- _What you will do_:
Exact copies of all the records are the expected output.

- _Records for processing_:
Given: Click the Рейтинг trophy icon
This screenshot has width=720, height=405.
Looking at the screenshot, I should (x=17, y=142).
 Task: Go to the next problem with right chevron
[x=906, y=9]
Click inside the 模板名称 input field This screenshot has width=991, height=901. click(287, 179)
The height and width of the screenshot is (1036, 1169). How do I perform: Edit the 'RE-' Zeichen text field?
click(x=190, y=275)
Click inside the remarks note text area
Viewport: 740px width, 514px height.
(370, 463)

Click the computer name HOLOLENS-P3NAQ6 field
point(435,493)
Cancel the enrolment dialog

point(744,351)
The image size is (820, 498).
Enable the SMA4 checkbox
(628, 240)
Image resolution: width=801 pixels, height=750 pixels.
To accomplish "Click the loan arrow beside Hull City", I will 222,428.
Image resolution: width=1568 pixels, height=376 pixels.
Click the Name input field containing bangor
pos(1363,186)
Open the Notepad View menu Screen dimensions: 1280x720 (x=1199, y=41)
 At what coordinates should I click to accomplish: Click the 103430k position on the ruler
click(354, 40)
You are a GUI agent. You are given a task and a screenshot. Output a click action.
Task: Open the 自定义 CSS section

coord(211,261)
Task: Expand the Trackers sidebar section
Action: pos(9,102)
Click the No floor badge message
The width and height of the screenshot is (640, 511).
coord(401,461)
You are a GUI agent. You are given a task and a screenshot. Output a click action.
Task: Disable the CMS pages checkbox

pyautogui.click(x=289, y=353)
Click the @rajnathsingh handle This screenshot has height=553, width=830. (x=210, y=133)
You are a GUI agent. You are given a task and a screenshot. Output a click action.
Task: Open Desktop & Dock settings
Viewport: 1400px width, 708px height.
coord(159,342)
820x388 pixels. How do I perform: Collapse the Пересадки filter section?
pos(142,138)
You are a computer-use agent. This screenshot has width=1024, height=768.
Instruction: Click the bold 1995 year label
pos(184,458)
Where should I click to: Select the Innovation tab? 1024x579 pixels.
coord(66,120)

- _Problem solution_:
Given: Click the Рейтинг trophy icon
This screenshot has width=720, height=405.
Looking at the screenshot, I should (x=17, y=142).
 Task: Go to the next problem with right chevron
[x=906, y=9]
Click inside the 模板名称 input field This screenshot has width=991, height=901. click(287, 179)
The height and width of the screenshot is (1036, 1169). How do I perform: Edit the 'RE-' Zeichen text field?
click(x=190, y=275)
Click inside the remarks note text area
Viewport: 740px width, 514px height.
(370, 463)

Click the computer name HOLOLENS-P3NAQ6 field
point(435,493)
Cancel the enrolment dialog

point(744,351)
The image size is (820, 498).
Enable the SMA4 checkbox
(628, 240)
Image resolution: width=801 pixels, height=750 pixels.
To accomplish "Click the loan arrow beside Hull City", I will 222,428.
Image resolution: width=1568 pixels, height=376 pixels.
Click the Name input field containing bangor
pos(1363,186)
Open the Notepad View menu Screen dimensions: 1280x720 (x=1199, y=41)
 At what coordinates should I click to accomplish: Click the 103430k position on the ruler
click(354, 40)
You are a GUI agent. You are given a task and a screenshot. Output a click action.
Task: Open the 自定义 CSS section

coord(211,261)
Task: Expand the Trackers sidebar section
Action: pos(9,102)
Click the No floor badge message
The width and height of the screenshot is (640, 511).
coord(401,461)
You are a GUI agent. You are given a task and a screenshot. Output a click action.
Task: Disable the CMS pages checkbox

pyautogui.click(x=289, y=353)
Click the @rajnathsingh handle This screenshot has height=553, width=830. (x=210, y=133)
You are a GUI agent. You are given a task and a screenshot. Output a click action.
Task: Open Desktop & Dock settings
Viewport: 1400px width, 708px height.
coord(159,342)
820x388 pixels. How do I perform: Collapse the Пересадки filter section?
pos(142,138)
You are a computer-use agent. This screenshot has width=1024, height=768.
Instruction: Click the bold 1995 year label
pos(184,458)
Where should I click to: Select the Innovation tab? 1024x579 pixels.
coord(66,120)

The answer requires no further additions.